What is required.
Write out exactly the lines below that run from the one containing "Task: Click green All Parks Available swatch" through the one containing "Task: Click the Pan View shortcut field", both included, with no other lines.

Stored records:
"""

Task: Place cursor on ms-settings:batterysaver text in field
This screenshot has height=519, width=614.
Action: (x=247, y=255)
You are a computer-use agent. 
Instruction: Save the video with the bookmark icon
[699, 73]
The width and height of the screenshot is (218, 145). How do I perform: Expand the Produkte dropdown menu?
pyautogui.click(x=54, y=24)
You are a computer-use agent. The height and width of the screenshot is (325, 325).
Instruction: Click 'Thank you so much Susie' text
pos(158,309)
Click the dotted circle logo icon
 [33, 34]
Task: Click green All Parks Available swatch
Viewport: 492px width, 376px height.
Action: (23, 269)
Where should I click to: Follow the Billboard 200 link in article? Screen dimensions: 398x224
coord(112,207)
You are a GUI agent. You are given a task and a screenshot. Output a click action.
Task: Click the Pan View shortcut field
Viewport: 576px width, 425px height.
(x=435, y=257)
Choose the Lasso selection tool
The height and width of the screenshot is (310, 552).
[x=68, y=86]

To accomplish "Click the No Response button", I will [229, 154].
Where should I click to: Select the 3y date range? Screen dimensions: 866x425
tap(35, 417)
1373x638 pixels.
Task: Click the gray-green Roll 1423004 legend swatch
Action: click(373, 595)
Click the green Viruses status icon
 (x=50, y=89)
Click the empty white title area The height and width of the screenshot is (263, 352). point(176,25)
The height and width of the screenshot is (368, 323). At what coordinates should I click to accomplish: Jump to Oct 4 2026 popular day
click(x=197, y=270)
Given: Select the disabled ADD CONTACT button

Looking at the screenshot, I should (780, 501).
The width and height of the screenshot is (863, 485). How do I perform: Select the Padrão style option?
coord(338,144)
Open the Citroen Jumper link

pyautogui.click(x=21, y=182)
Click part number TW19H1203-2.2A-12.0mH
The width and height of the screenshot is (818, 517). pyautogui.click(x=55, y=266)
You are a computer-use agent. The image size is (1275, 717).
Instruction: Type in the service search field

"""

Response for this exercise.
Task: Click green All Parks Available swatch
Viewport: 492px width, 376px height.
Action: (23, 269)
Where should I click to: Follow the Billboard 200 link in article? Screen dimensions: 398x224
coord(112,207)
You are a GUI agent. You are given a task and a screenshot. Output a click action.
Task: Click the Pan View shortcut field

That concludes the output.